However the procedure and figures given above are a good guide line.
In Zambia, egg production usually during the months of April to July is reduced.
The reason behind this is due to the length of day light reduces, unlike during the months of October to January or February.
And also it is the time when the cold season, winter begins starting with the month of May.
It should be known by the farmer who is in this business that layers to perform well or to be constant in laying they must have enough light or have a lengthened day light.
For this to work the farmer must make sure that the birds have 15 to 18hrs of light available to the laying birds or housed birds daily during winter when daylight length is short.
This will also make the birds not to go into moulting during the winter period.
These are the highlights of egg production for a farmer who is already or is going into this business. For the veterans this is not new at all.
To summarize all this, after a year in lay, production from old layers begins to drop to uneconomic level.
To maintain continuity of egg supply and a steady income the replacement should start or begin laying as old birds go out of lay.
This means the pullets must be received at the correct time so that at twenty two (22) weeks they start or begin to drop eggs.
In the house where they are placed the required or necessary equipment and food must be bought.
I believe this would help to plan continued egg production by those still learning and those anticipating to start egg production as a form of income.
It is also important to attend to short courses offered by different organization in order to be up to date with current trends that way are farmers would improve their farming activities.

#### DIRECTIVE:
Answer these questions from the egg production text:
1. In which months does egg production in Zambia usually drop?
2. How many hours of light should laying birds get each day during winter?
3. At how many weeks of age should pullets start laying eggs?

#### DATA BLOCK:
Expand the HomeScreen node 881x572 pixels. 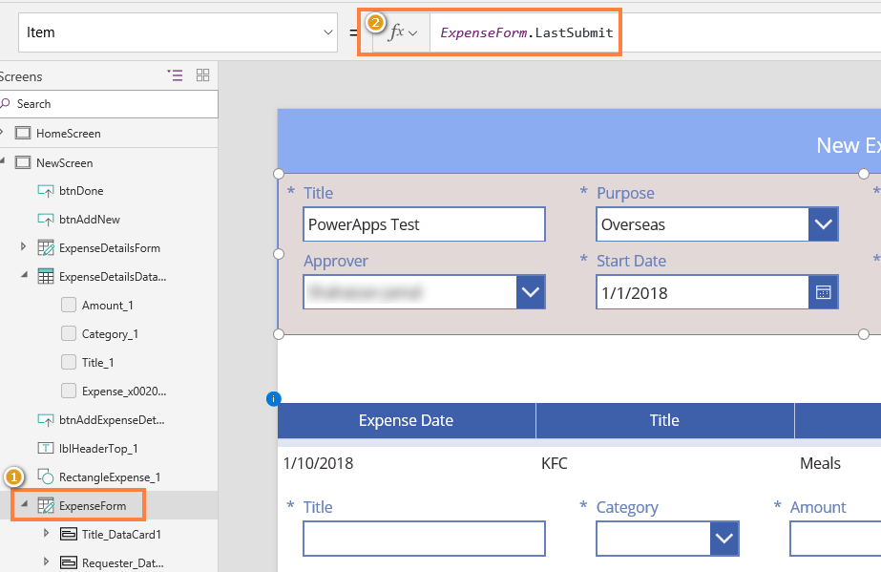[7, 133]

#### OUTPUT BELOW:
1. April to July
2. 15 to 18 hours
3. 22 weeks